**** Provided data

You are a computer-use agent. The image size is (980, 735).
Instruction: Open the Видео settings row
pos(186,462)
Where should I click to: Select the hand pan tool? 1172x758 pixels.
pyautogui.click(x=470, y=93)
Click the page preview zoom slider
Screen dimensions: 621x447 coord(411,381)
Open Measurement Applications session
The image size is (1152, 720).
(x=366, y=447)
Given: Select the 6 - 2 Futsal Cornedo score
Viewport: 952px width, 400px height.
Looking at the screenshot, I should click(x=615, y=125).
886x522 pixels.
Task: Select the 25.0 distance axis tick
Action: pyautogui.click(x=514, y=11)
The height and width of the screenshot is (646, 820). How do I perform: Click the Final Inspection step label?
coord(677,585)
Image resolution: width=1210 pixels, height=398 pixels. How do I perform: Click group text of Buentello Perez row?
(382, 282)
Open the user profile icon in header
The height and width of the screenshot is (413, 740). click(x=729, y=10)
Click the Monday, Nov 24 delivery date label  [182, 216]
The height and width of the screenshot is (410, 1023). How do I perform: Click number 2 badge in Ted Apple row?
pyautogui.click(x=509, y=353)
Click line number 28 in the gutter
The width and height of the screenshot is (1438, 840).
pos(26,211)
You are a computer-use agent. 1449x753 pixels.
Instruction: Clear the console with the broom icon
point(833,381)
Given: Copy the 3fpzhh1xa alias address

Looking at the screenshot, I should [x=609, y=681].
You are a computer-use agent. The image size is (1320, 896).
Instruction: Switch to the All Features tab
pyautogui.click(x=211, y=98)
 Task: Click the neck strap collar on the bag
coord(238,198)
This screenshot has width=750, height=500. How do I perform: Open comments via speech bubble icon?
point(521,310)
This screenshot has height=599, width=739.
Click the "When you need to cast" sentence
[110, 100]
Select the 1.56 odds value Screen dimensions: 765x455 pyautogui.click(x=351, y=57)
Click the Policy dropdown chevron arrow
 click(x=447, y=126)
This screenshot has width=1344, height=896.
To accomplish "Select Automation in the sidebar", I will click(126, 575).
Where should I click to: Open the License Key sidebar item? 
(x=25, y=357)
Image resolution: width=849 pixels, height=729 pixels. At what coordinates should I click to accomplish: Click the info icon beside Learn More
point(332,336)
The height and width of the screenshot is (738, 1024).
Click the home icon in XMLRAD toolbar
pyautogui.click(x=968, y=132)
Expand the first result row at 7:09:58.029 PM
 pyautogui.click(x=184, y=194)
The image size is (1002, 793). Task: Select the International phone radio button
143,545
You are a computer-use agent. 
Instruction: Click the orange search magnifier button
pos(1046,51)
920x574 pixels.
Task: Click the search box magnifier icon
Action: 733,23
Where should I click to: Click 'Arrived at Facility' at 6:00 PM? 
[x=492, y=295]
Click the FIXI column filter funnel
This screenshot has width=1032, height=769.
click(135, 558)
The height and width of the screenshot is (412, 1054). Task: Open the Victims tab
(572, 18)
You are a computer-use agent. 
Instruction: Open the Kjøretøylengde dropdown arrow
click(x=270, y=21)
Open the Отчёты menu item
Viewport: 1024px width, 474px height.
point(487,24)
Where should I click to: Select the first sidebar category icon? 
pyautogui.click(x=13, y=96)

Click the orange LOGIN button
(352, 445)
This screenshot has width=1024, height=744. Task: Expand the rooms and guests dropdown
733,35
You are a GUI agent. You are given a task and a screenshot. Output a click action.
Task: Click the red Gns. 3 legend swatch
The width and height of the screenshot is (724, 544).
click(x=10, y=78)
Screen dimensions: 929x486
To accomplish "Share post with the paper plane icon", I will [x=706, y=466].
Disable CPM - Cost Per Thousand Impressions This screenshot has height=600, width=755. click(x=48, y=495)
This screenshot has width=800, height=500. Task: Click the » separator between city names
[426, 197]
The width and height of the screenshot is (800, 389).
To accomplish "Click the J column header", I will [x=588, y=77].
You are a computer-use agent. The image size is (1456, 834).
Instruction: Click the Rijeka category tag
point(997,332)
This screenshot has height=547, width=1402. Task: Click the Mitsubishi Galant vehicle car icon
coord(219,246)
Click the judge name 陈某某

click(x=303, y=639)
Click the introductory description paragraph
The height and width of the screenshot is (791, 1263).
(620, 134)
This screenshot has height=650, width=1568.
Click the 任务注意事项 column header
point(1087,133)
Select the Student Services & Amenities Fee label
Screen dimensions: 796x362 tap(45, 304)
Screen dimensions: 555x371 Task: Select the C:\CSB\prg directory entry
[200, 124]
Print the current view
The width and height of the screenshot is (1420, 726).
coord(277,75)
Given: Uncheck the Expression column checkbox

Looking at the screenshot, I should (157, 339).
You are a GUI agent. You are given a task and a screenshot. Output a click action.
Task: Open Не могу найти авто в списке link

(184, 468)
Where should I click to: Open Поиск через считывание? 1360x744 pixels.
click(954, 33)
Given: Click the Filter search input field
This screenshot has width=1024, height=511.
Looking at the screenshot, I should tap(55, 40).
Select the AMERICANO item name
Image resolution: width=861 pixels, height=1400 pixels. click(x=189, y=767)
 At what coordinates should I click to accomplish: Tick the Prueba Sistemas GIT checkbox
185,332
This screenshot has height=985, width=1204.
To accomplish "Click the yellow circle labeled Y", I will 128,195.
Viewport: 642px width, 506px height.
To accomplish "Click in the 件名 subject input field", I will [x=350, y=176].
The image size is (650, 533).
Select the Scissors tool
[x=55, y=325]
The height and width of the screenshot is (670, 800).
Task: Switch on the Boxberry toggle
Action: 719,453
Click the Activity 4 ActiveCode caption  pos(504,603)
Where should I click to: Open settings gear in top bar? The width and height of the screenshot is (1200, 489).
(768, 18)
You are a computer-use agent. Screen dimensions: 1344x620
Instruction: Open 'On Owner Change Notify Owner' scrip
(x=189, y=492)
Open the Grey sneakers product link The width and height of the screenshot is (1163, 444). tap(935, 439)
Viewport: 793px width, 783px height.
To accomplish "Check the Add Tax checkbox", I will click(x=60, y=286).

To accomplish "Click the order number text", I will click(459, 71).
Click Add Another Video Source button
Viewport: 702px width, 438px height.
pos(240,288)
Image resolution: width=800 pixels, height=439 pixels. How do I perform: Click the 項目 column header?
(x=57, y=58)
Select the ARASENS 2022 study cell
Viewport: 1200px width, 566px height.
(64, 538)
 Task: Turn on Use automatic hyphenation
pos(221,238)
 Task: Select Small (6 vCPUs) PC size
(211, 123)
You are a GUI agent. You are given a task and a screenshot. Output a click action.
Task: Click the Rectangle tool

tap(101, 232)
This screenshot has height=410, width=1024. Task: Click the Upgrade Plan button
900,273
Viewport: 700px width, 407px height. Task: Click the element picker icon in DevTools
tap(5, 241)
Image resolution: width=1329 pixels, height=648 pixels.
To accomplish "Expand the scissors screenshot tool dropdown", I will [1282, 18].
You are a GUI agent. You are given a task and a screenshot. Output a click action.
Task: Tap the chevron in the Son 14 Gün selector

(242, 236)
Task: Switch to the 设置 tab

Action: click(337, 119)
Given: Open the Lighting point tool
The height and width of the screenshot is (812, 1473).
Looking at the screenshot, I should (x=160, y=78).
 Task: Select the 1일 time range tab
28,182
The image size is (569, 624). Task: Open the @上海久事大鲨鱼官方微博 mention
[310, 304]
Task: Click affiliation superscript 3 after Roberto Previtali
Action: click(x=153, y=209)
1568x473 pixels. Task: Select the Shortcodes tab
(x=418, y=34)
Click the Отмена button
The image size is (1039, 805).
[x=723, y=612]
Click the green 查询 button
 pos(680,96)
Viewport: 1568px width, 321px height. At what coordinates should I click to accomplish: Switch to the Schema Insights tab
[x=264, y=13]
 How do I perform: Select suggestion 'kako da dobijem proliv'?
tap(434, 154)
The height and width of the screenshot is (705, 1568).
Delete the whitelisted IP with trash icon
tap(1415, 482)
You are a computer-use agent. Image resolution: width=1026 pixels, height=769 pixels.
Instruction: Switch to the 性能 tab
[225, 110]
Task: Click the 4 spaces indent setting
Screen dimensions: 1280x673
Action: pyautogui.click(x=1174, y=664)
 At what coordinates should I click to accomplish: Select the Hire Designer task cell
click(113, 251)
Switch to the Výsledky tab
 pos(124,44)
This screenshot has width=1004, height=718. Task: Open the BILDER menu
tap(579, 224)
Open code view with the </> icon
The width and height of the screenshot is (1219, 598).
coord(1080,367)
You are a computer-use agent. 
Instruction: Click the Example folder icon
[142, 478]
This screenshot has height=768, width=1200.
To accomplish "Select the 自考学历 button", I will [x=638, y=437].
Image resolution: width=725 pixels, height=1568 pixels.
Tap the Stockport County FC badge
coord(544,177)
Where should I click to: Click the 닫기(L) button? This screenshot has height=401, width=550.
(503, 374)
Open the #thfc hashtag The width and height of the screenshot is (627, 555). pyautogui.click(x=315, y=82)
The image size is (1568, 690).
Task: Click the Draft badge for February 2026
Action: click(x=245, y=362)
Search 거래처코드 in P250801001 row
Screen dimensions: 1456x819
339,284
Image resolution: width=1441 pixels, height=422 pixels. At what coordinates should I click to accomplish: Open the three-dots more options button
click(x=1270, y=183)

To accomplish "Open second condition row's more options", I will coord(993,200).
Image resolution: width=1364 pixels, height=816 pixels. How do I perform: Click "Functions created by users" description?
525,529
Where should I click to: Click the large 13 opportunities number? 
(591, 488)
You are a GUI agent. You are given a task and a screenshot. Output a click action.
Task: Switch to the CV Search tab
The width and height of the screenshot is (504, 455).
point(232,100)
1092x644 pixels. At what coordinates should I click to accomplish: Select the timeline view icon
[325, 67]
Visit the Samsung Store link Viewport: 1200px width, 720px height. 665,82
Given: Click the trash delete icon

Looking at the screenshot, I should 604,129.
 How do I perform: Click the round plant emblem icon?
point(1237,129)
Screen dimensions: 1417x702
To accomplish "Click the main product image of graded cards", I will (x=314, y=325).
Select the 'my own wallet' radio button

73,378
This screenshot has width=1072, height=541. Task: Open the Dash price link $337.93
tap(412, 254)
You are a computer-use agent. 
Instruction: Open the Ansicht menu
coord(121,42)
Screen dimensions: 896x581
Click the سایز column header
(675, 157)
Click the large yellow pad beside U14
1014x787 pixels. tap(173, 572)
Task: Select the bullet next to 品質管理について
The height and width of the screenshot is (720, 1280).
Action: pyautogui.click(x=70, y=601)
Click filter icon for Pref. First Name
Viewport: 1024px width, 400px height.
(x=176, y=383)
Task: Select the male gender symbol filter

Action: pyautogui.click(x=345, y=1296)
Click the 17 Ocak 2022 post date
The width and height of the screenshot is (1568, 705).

********

**Required action:** Retype the records above from the very first line down to the line with "Open Measurement Applications session", keeping both of those lines. Include nothing beyond them.

**Result for this exercise:**
You are a computer-use agent. The image size is (980, 735).
Instruction: Open the Видео settings row
pos(186,462)
Where should I click to: Select the hand pan tool? 1172x758 pixels.
pyautogui.click(x=470, y=93)
Click the page preview zoom slider
Screen dimensions: 621x447 coord(411,381)
Open Measurement Applications session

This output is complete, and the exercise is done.